Fox is going back to its roots with the company's first advertiser-supported streaming video service.

The television stations division of the Rupert Murdoch family-controlled media company launched a free channel on Monday that offers four hours of live daily original talk programming aimed at black audiences.

The service, called Fox Soul, uses the tag line of "Our Voice, Our Truth" and promises unfettered discussion of pop culture, politics, faith and personal advice.

The service will launch with four original daily shows produced in Los Angeles and will also carry existing programs from Fox-owned TV stations in New York, Chicago and other large markets that cater to black audiences.

"The shows will be what African-American people talk about around the kitchen table," said Jack Abernethy, chief executive of the Fox Television Stations. "This is programmed by and for that community."

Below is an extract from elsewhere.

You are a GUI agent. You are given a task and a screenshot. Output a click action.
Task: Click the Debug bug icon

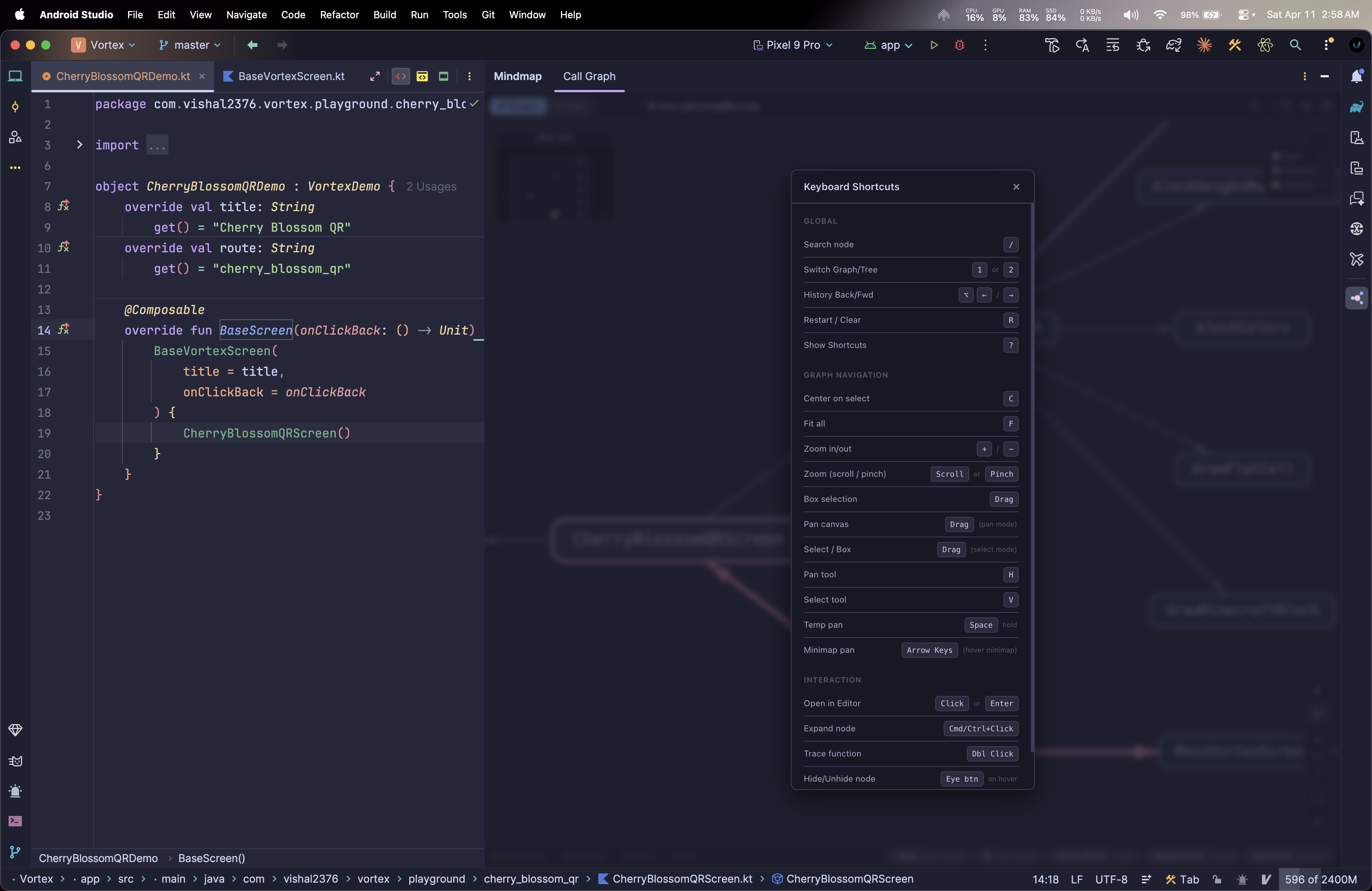point(959,45)
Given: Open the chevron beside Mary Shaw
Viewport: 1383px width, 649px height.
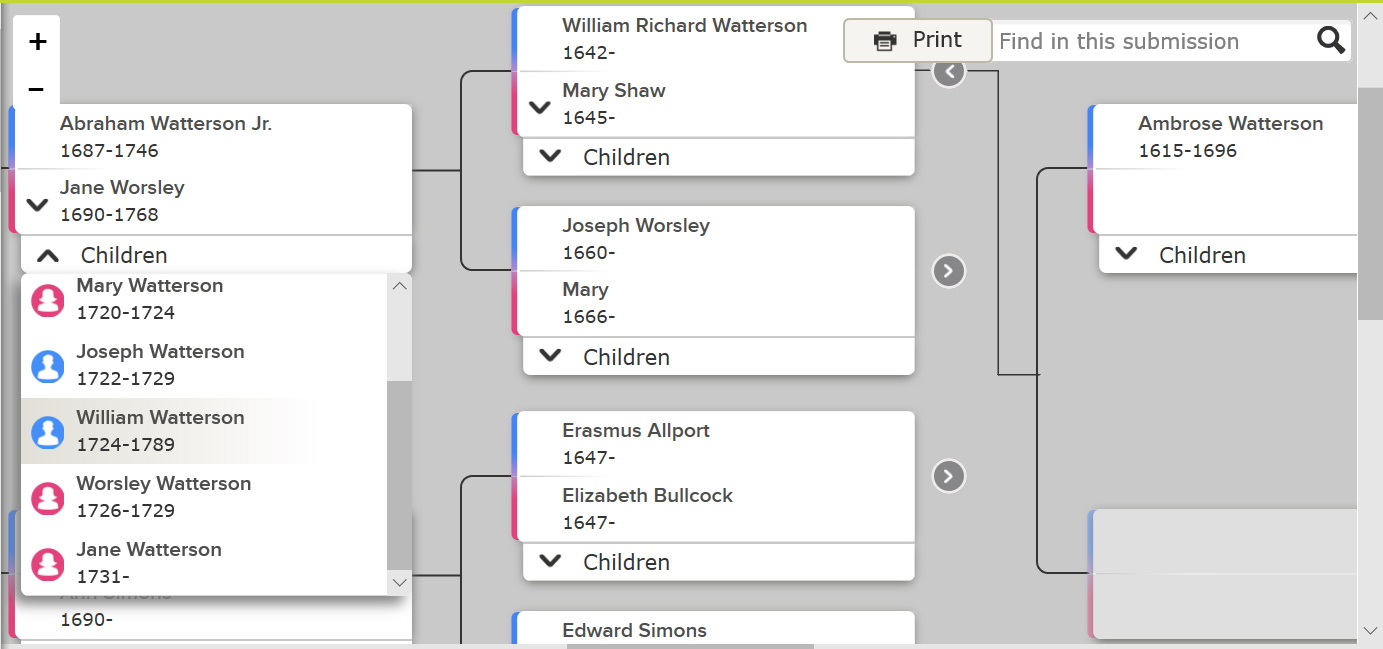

Fox's broadcast network and stations have a long history of serving black viewers with programming going back to such series as "In Living Color," "Martin" and "Living Single." More recently, Fox offered "Star" and "Empire," which concludes its sixth and final season this spring and has been its most popular series with viewers of color.

Abernethy said many of his division's 28 stations outperform competitors among black viewers because of the popularity of Fox network prime-time shows and syndicated talk programs such as "The Wendy Williams Show," "The Real" and "Dish Nation."

But the pursuit of black viewers with a new streaming service may test the legacy of the company's brand name.

While the broadcast network's entertainment programs have historically embraced diversity, in recent years Fox has become shorthand for Fox News.

The conservative-leaning cable channel is the biggest moneymaker in the Murdoch media empire. The news channel's commentators have been a megaphone for President Donald Trump, who has a low favorability rating among black voters. Fox News hosts also have a long history of being highly critical of the nation's first black president, Barack Obama.